Mexican Priest Performed as a Wrestler
This Mexican Priest Performed as a Wrestler to Pay for Orphanage
If the headline to this story sounds oddly like the plot of the movie Nacho Libre starring Jack Black, well, that’s because they are one and the same.
Fray Tormenta was a masked wrestler that delighted crowds in Mexico’s lucho libre circuit for years, but few would have known that underneath the mask there was a man of God—a drug addict turned priest, who wrestled purely to raise money for an orphanage.
Sergio Gutierrez Benitez was born in 1945, the second youngest of 18 children. By the tender age of 11, Benitez was addicted to drugs and proceeded down a path of crime, robbery, and odd jobs to fund his various dependencies. At age twenty, Benitez was staring down murder charges after a friend of his in a gang he was in turned up dead. Fortunately, an alibi of drunkenly passing out in a bar elsewhere helped him evade the slammer.
After that, he sought confession, for reasons only he can say, but even though he was turned away for his wickedness, he joined the seminary and became a priest.
After joining the Diocese of Texcoco, he wanted to build a shelter for the city’s many homeless children and orphans, but the costs were prohibitive.
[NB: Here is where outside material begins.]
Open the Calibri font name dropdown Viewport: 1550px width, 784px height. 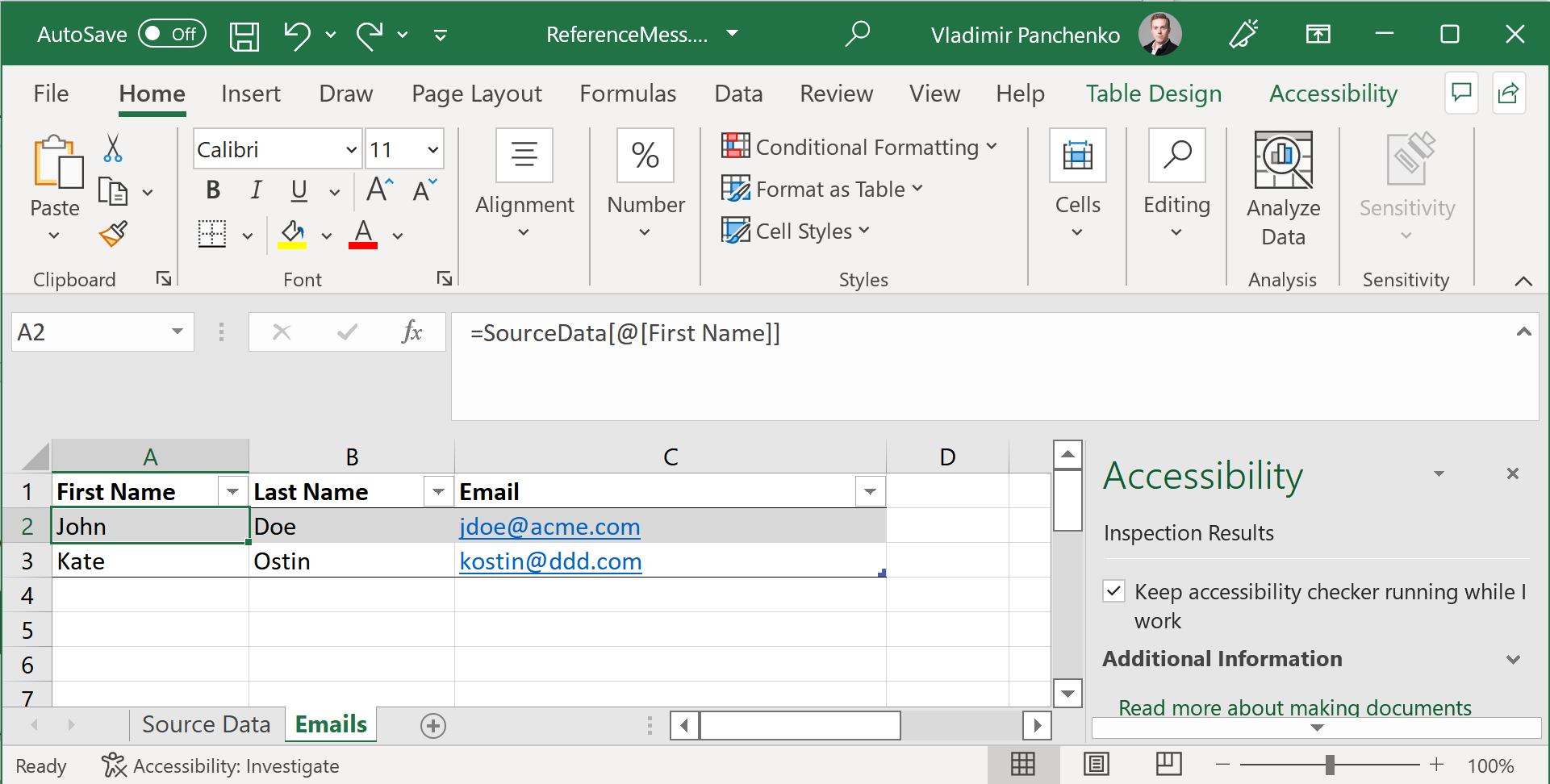[351, 150]
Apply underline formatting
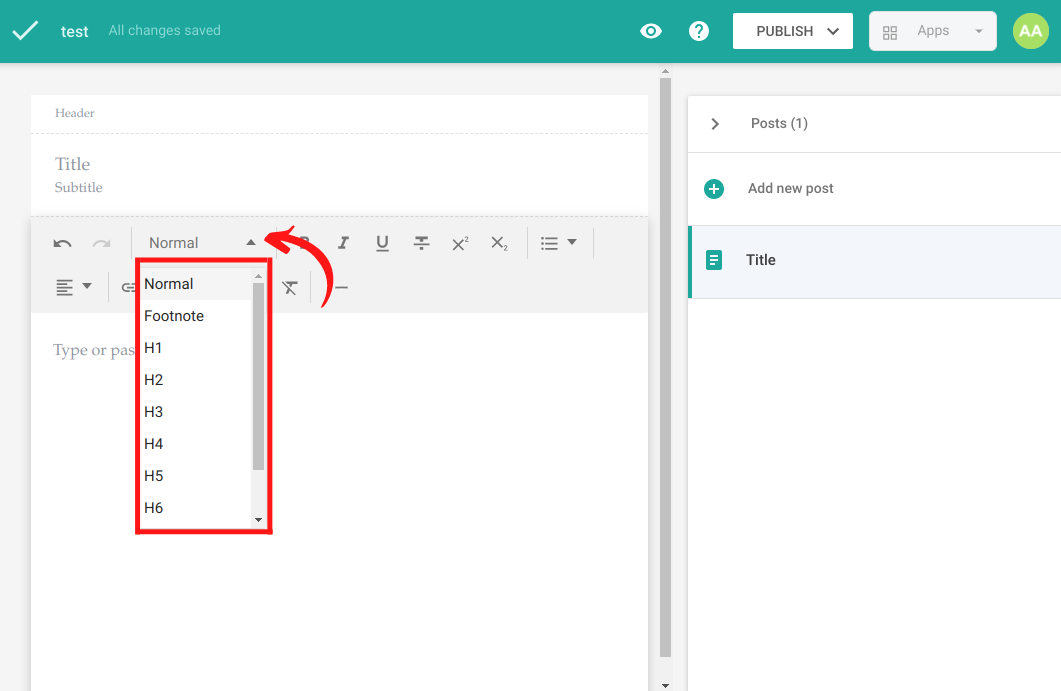 click(x=382, y=243)
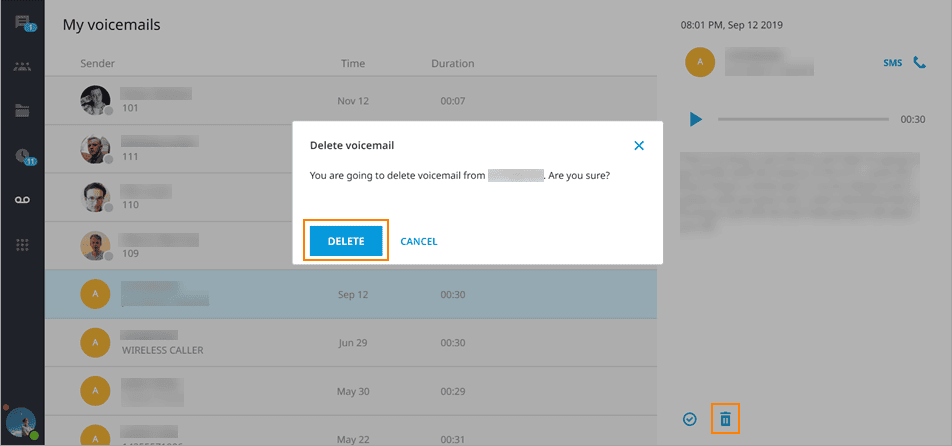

An early life of gang and street fighting in which he was stabbed, beat up, and shot, left him with a high tolerance for pain, and so he pulled on a lucho libre mask and started wrestling for $15 per hour under the name Fray Tormenta.
He ended up wrestling for 23 years, traveling from town-to-town elbow dropping, tombstoning, and double-legging his way to semi-stardom. Relying on his mask to hide his identity, he eventually revealed his double-personality to officiate the wedding of a close wrestling colleague shortly before opening his orphanage, the object of his long fight.
Fray Tormenta’s Puppies Children’s Home has seen over 2,000 children pass through its walls. Many of whom have gone on to become doctors, civil servants, engineers, lawyers, and yes, even wrestlers. One wonders where they got the idea.